Microsoft has also financed a water treatment plant in Washington state allowing it to reuse data centre water.
Elon Musk’s xAI paid $80 million to treat and sell water contaminated by a former coal-fired power station near its Memphis AI data centre.
AirTrunk, meanwhile, taps recycled water for 55% of its intake and is building a wastewater treatment facility in Malaysia.
However, these advances address only part of the problem. The closed-loop systems being promoted by Nvidia and Microsoft apply to new facilities. Some 80% of existing data centre sites handle older cloud-computing workloads that predate the AI boom and are unlikely ever to be upgraded to the latest cooling technology, according to S&P Global.
Cooling outages remain rare but not impossible. Data centres are contractually required to remain operational more than 99.99% of the time, making failures like the CyrusOne incident exceptional — but as the CME Group disruption demonstrated, even brief failures carry enormous consequences.
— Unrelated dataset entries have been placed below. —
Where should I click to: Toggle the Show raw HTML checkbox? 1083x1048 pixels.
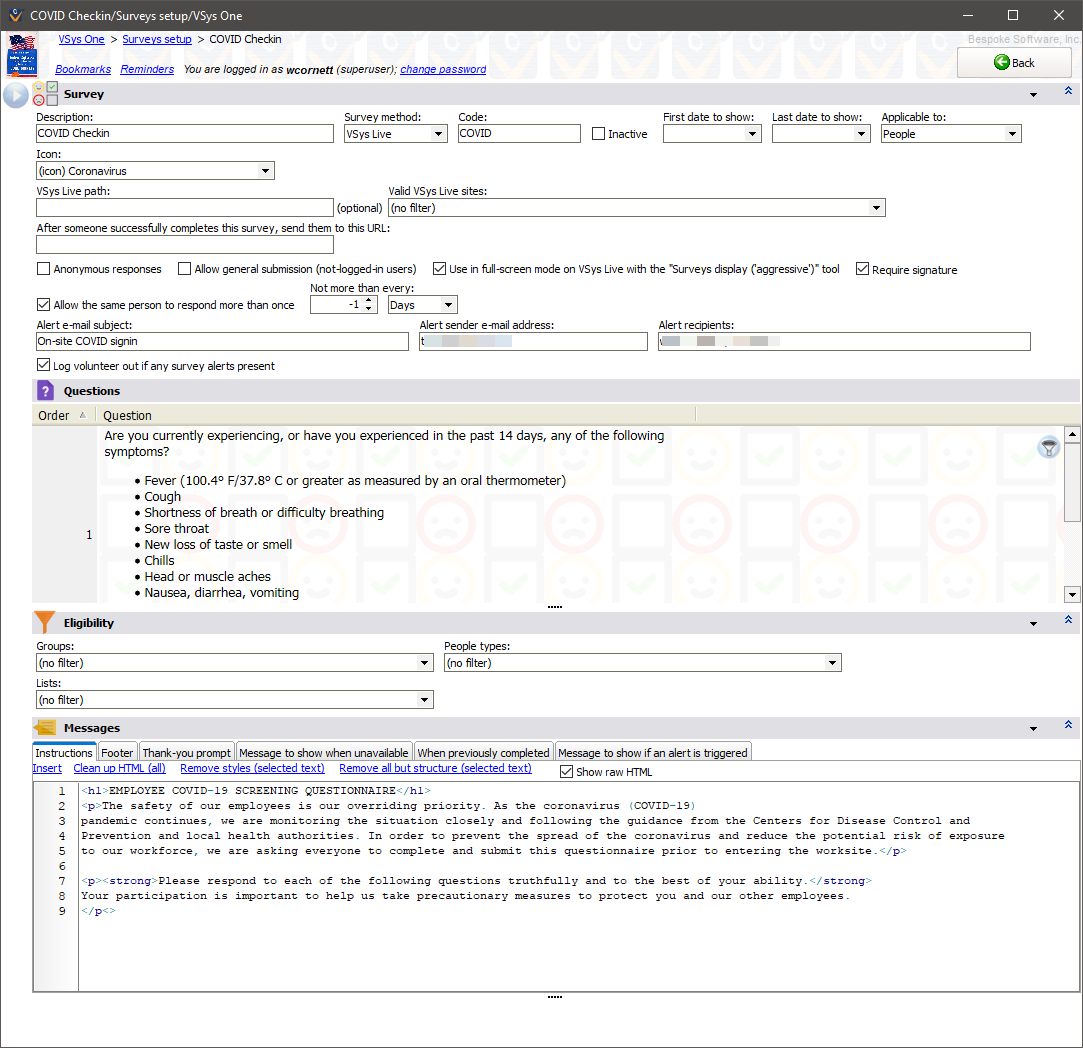567,772
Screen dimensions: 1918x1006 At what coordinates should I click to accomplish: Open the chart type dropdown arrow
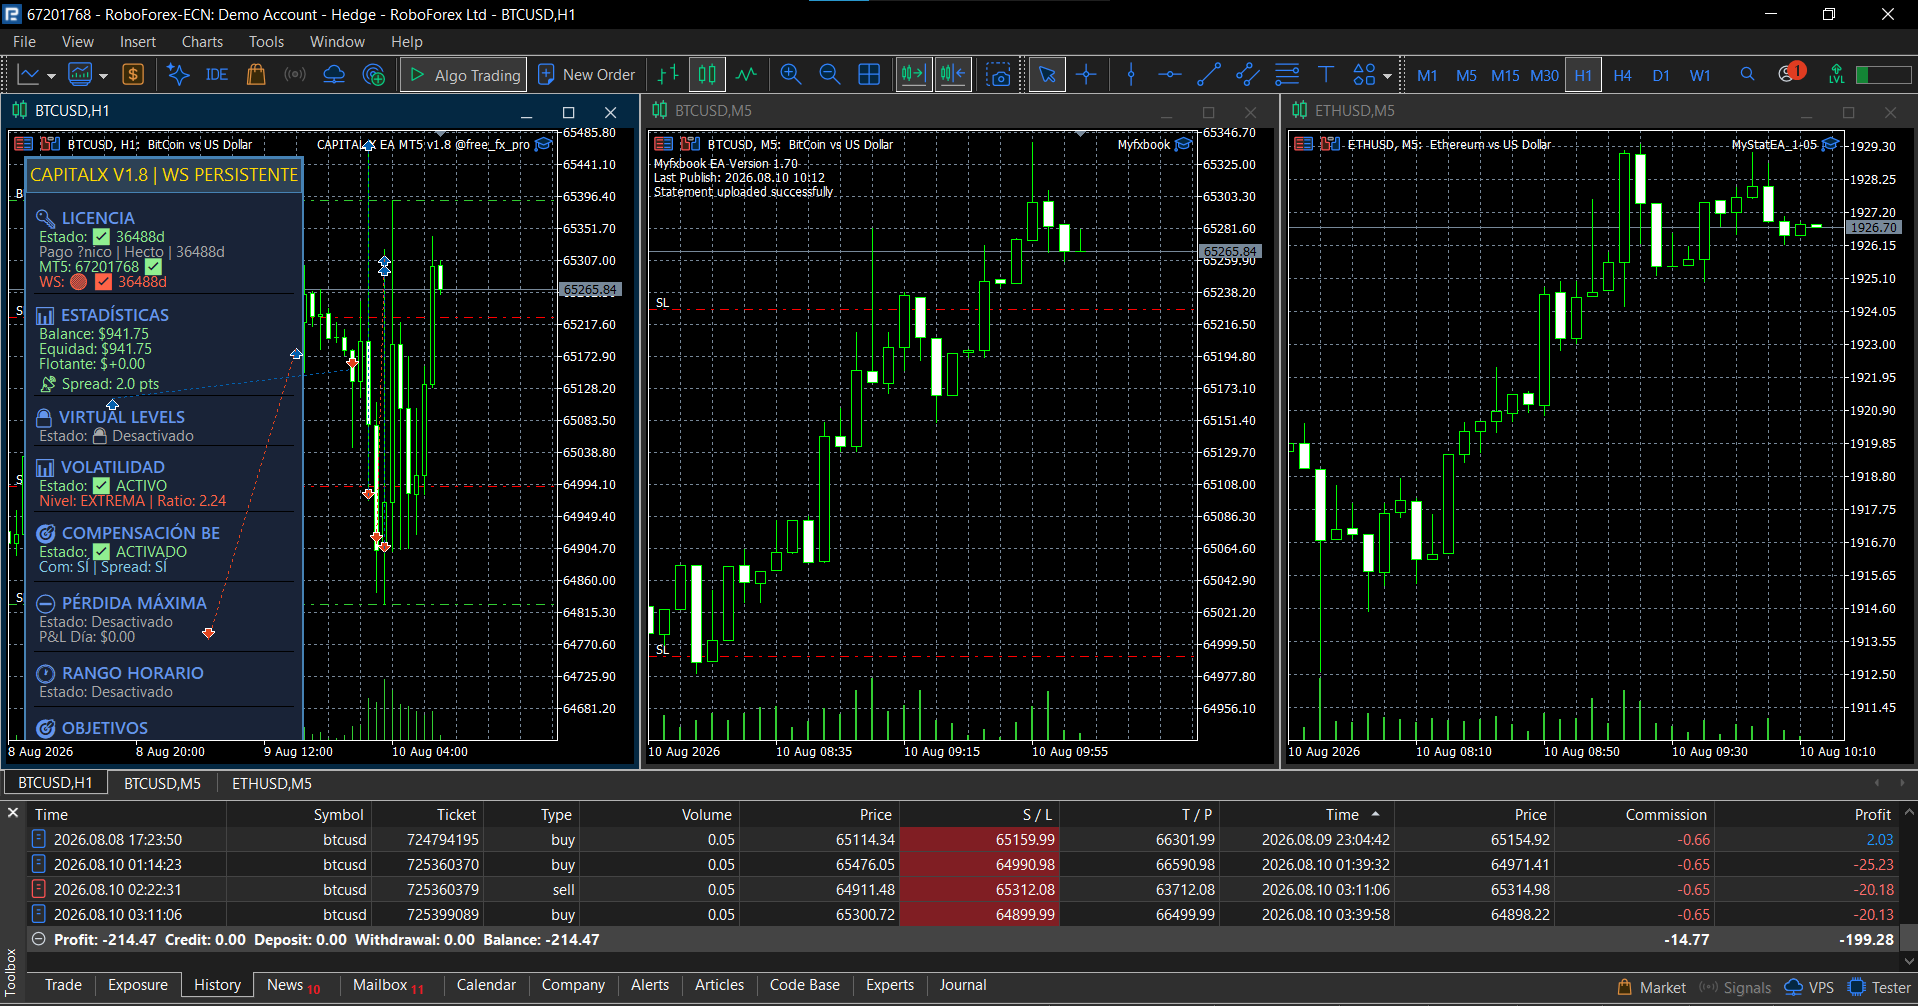[50, 76]
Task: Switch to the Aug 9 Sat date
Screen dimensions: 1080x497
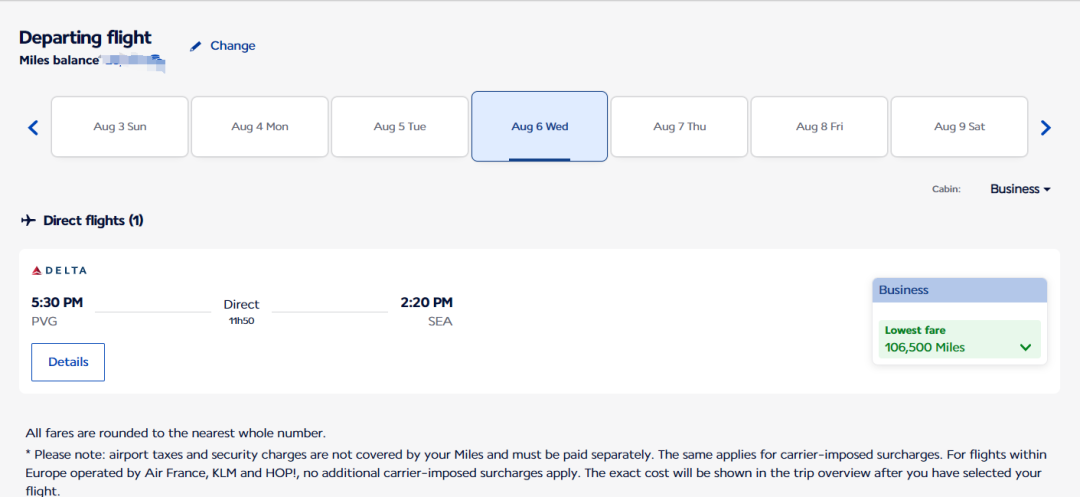Action: tap(960, 127)
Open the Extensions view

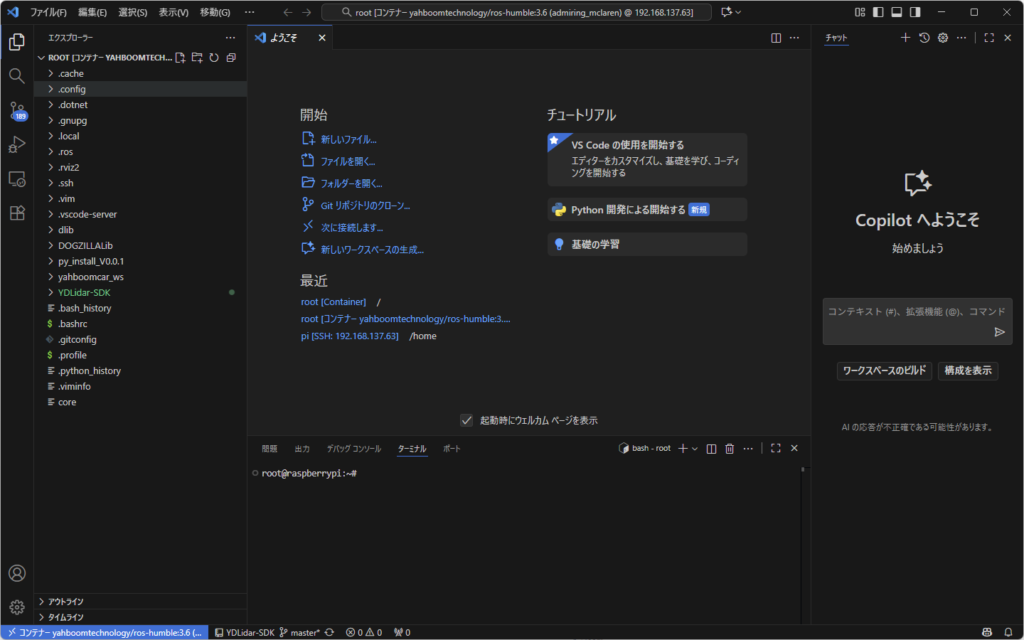[x=16, y=213]
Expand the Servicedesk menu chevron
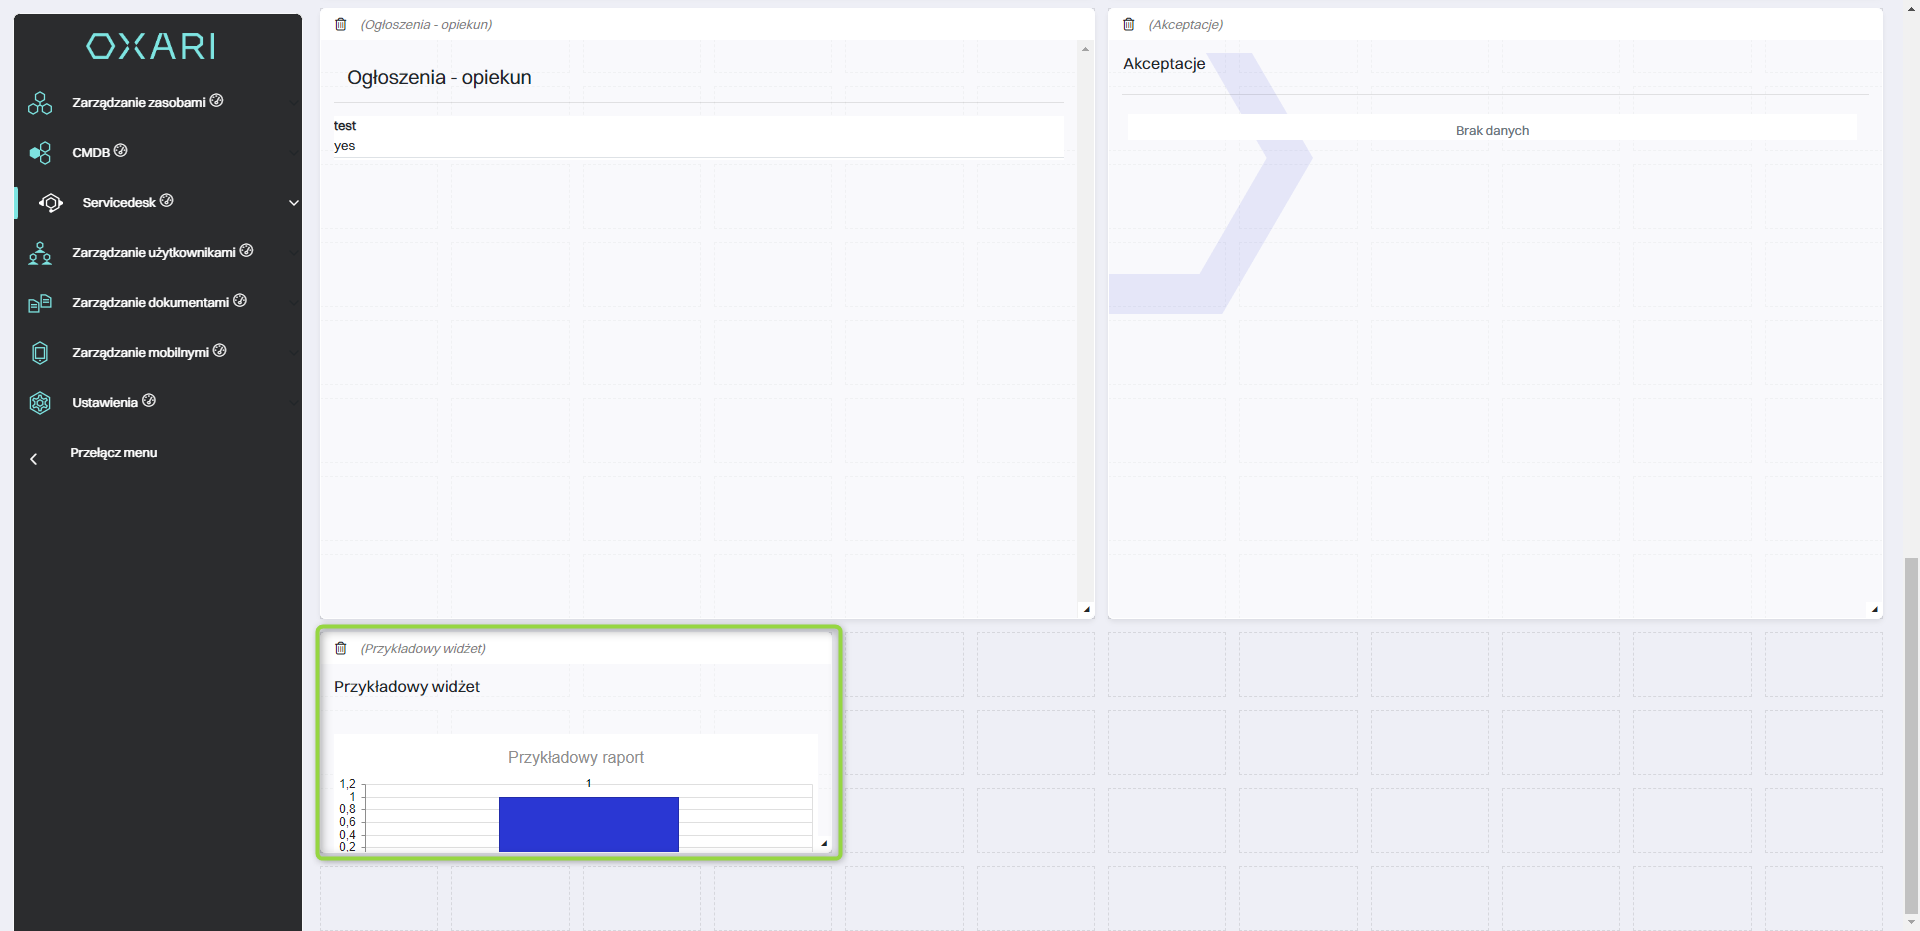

The bigger picture: water, energy and geography
On-site water savings also obscure a deeper problem. Data centres consume vast amounts of electricity, most of which still comes from gas and coal — power sources that are themselves water-intensive. The Lawrence Berkeley National Laboratory estimated that US data centres directly consumed around 66 billion litres of water in 2023. The indirect effect, through energy consumption, was 800 billion litres — more than twelve times larger.
Geography compounds the risk. Data centres tend to cluster together — in Arizona, Virginia and Singapore — and many of these hubs sit in areas already facing chronic water stress.
Almost half of all data centres are located in regions of high or very high water stress, per S&P Global, either because they are in arid zones or because available water has already been allocated to other users.
Phoenix, home to a major data centre cluster, is heavily dependent on the Colorado River, whose flow has been declining for 20 years and whose two main reservoirs are currently only 30% full.
A water utility in Melbourne, which endured a decade-long drought at the start of this century, is currently reviewing applications from 19 data centres that together are seeking permits for 20 billion litres of water a year.
Semiconductor fabrication plants — which produce the chips that power AI — add yet another layer of demand. Taiwan’s TSMC is expanding in Arizona, where Intel also operates. These so-called fabs require ultra-pure water to clean chips during manufacturing, recycle only a small percentage of what they use, and can consume as much water in a single week as a food processing plant uses in an entire year, according to one industry insider.
A race outpacing its solutions
The UN researchers are clear-eyed about the trajectory. “AI will not simply ‘run out’ of water or electricity worldwide,” Madani said. “But in specific places, poorly planned data centre expansion could collide with existing resource pressures. That is why responsible planning matters now, before infrastructure and dependencies become locked in.”
The broader warning is about governance as much as technology. Unless governments respond to the rising environmental costs, the rapid rollout of AI infrastructure could strain land resources and generate mountains of electronic waste — on top of the power and water pressures already mounting.
“Right now, the competition for growing faster than others overshadows the very basic principles of sustainable growth,” Madani said.
The cooling sector’s deal-making boom, and the brief but telling panic that Huang’s CES announcement triggered — wiping $15 billion from the market value of five major heating, ventilation and air conditioning companies in a matter of days — suggest investors understand that the industry’s resource risks remain far from resolved. All five companies have since recovered and trade well above their January lows. Modine Manufacturing, once known for making tractor radiators, has risen 83%.
The message from the market is the same as the one from the UN: the heat problem is real, the solutions are partial, and the clock is running.